Recast all of the data below as a numbered list with one line per entry, leaving out the blank lines.

■ EXCERPTED DATA:
+ + +

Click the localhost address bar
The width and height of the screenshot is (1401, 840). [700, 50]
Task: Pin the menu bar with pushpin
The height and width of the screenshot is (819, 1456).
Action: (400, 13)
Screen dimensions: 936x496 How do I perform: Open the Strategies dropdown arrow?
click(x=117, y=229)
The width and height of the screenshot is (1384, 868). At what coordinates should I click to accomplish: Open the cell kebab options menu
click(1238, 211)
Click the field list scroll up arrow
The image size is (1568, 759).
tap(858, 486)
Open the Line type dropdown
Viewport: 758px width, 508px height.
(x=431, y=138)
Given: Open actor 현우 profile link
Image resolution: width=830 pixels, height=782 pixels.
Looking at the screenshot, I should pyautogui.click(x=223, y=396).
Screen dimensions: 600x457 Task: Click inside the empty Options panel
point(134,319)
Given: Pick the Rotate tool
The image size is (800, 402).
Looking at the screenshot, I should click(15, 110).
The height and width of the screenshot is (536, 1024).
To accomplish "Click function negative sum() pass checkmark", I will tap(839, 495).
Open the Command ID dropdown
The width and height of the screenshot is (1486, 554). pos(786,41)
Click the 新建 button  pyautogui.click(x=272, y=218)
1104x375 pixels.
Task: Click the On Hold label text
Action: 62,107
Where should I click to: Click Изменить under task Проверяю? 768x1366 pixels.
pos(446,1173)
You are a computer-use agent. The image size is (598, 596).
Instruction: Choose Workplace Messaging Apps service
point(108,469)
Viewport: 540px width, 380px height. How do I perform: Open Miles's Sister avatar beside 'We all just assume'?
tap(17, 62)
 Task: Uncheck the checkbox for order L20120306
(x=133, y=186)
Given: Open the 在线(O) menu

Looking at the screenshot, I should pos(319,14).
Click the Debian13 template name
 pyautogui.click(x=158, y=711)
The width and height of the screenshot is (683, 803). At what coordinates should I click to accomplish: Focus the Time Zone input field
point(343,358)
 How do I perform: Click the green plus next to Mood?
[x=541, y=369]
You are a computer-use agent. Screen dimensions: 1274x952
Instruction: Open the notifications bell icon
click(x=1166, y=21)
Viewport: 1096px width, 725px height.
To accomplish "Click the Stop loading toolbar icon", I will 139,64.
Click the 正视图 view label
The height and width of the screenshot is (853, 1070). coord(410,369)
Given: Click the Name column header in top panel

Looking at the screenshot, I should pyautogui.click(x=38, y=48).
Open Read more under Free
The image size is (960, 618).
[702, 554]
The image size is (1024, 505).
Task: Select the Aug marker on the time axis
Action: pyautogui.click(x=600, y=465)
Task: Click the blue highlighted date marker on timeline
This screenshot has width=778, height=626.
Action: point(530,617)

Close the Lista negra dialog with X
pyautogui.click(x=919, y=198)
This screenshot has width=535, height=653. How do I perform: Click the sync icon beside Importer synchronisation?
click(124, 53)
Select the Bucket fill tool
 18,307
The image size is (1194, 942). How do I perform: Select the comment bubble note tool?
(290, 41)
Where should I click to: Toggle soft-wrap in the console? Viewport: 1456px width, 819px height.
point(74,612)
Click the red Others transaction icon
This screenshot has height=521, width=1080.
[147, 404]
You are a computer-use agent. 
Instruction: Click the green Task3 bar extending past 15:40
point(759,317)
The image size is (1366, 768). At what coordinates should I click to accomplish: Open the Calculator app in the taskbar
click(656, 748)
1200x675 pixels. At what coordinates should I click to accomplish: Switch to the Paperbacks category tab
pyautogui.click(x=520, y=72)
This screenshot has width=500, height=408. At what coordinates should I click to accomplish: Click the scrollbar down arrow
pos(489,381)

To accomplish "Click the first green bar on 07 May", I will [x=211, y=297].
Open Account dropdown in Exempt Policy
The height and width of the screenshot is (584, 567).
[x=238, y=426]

+ + +

■ FULL OUTPUT:
1. Click the localhost address bar
2. The width and height of the screenshot is (1401, 840). [700, 50]
3. Task: Pin the menu bar with pushpin
4. The height and width of the screenshot is (819, 1456).
5. Action: (400, 13)
6. Screen dimensions: 936x496 How do I perform: Open the Strategies dropdown arrow?
7. click(x=117, y=229)
8. The width and height of the screenshot is (1384, 868). At what coordinates should I click to accomplish: Open the cell kebab options menu
9. click(1238, 211)
10. Click the field list scroll up arrow
11. The image size is (1568, 759).
12. tap(858, 486)
13. Open the Line type dropdown
14. Viewport: 758px width, 508px height.
15. (x=431, y=138)
16. Given: Open actor 현우 profile link
17. Image resolution: width=830 pixels, height=782 pixels.
18. Looking at the screenshot, I should pyautogui.click(x=223, y=396).
19. Screen dimensions: 600x457 Task: Click inside the empty Options panel
20. point(134,319)
21. Given: Pick the Rotate tool
22. The image size is (800, 402).
23. Looking at the screenshot, I should click(15, 110).
24. The height and width of the screenshot is (536, 1024).
25. To accomplish "Click function negative sum() pass checkmark", I will tap(839, 495).
26. Open the Command ID dropdown
27. The width and height of the screenshot is (1486, 554). pos(786,41)
28. Click the 新建 button  pyautogui.click(x=272, y=218)
29. 1104x375 pixels.
30. Task: Click the On Hold label text
31. Action: 62,107
32. Where should I click to: Click Изменить under task Проверяю? 768x1366 pixels.
33. pos(446,1173)
34. You are a computer-use agent. The image size is (598, 596).
35. Instruction: Choose Workplace Messaging Apps service
36. point(108,469)
37. Viewport: 540px width, 380px height. How do I perform: Open Miles's Sister avatar beside 'We all just assume'?
38. tap(17, 62)
39.  Task: Uncheck the checkbox for order L20120306
40. (x=133, y=186)
41. Given: Open the 在线(O) menu
42. Looking at the screenshot, I should pos(319,14).
43. Click the Debian13 template name
44.  pyautogui.click(x=158, y=711)
45. The width and height of the screenshot is (683, 803). At what coordinates should I click to accomplish: Focus the Time Zone input field
46. point(343,358)
47.  How do I perform: Click the green plus next to Mood?
48. [x=541, y=369]
49. You are a computer-use agent. Screen dimensions: 1274x952
50. Instruction: Open the notifications bell icon
51. click(x=1166, y=21)
52. Viewport: 1096px width, 725px height.
53. To accomplish "Click the Stop loading toolbar icon", I will 139,64.
54. Click the 正视图 view label
55. The height and width of the screenshot is (853, 1070). coord(410,369)
56. Given: Click the Name column header in top panel
57. Looking at the screenshot, I should pyautogui.click(x=38, y=48).
58. Open Read more under Free
59. The image size is (960, 618).
60. [702, 554]
61. The image size is (1024, 505).
62. Task: Select the Aug marker on the time axis
63. Action: pyautogui.click(x=600, y=465)
64. Task: Click the blue highlighted date marker on timeline
65. This screenshot has width=778, height=626.
66. Action: point(530,617)
67. Close the Lista negra dialog with X
68. pyautogui.click(x=919, y=198)
69. This screenshot has width=535, height=653. How do I perform: Click the sync icon beside Importer synchronisation?
70. click(124, 53)
71. Select the Bucket fill tool
72.  18,307
73. The image size is (1194, 942). How do I perform: Select the comment bubble note tool?
74. (290, 41)
75. Where should I click to: Toggle soft-wrap in the console? Viewport: 1456px width, 819px height.
76. point(74,612)
77. Click the red Others transaction icon
78. This screenshot has height=521, width=1080.
79. [147, 404]
80. You are a computer-use agent. 
81. Instruction: Click the green Task3 bar extending past 15:40
82. point(759,317)
83. The image size is (1366, 768). At what coordinates should I click to accomplish: Open the Calculator app in the taskbar
84. click(656, 748)
85. 1200x675 pixels. At what coordinates should I click to accomplish: Switch to the Paperbacks category tab
86. pyautogui.click(x=520, y=72)
87. This screenshot has width=500, height=408. At what coordinates should I click to accomplish: Click the scrollbar down arrow
88. pos(489,381)
89. To accomplish "Click the first green bar on 07 May", I will [x=211, y=297].
90. Open Account dropdown in Exempt Policy
91. The height and width of the screenshot is (584, 567).
92. [x=238, y=426]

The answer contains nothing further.